In this case, the data are simulated, so we know who the real fathers are, and can print them with progeny.fathers. We see that the top candidate for all offspring is indeed the true father, with strong support (log probabilitites close to zero).

[25]:
progeny.fathers
[25]:
array(['a_1', 'a_1', 'a_1', 'a_1', 'a_1', 'a_2', 'a_2', 'a_2', 'a_2',
       'a_3', 'a_3', 'a_3', 'a_4', 'a_4', 'a_5'], dtype='<U5')

We also see that in most cases the second most-probable suggestion is that the father is not in the samples of candidates. That’s a good sign, because it means that if the real father had been missed for some reason, FAPS would have recognised this.

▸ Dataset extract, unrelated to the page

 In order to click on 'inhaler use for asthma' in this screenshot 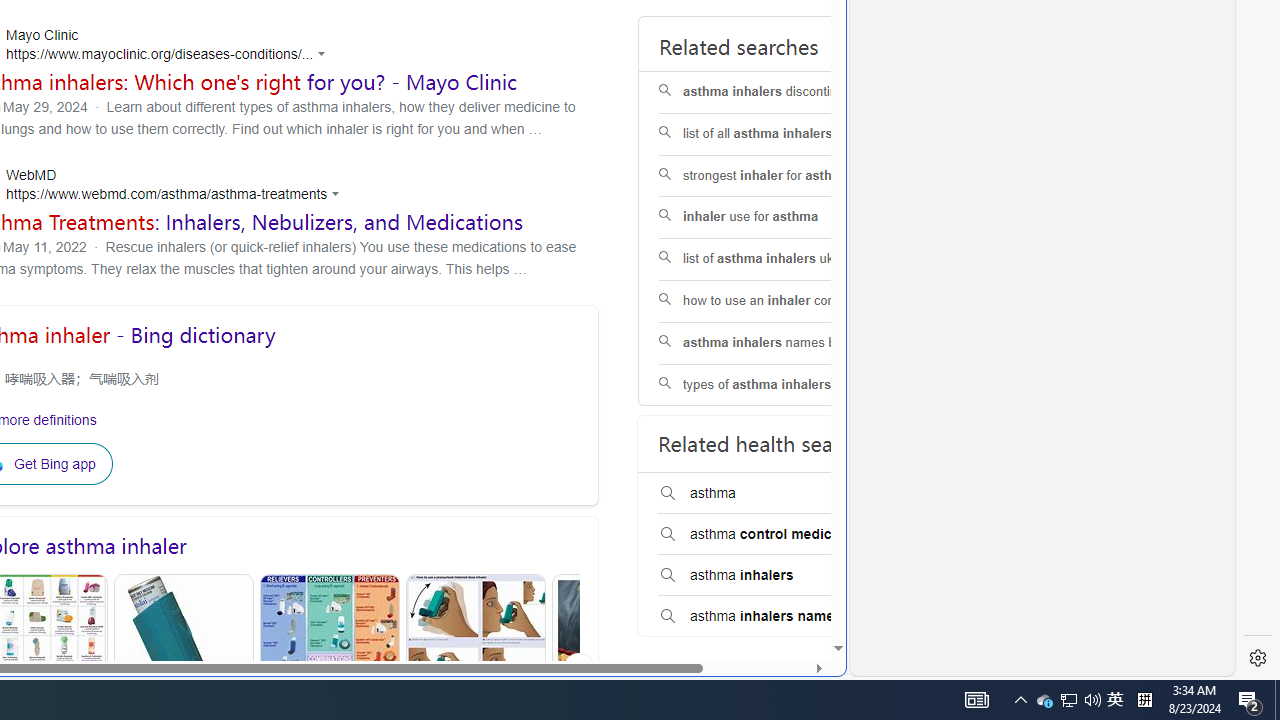, I will do `click(784, 218)`.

By default, paternity will return information on the top four candidates, but this can be changed with the n_candidates option (for example, sc.paternity(n_candidates = 5)). It goes somewhat against the spirit of fractional paternity to consider only the top candidate fathers, because we are interested in the uncertainty in paternity. In practice however, I have found that when paternity is done with SNP data, top candidates usually have very strong support, but I would be interested to learn if users have different experiences.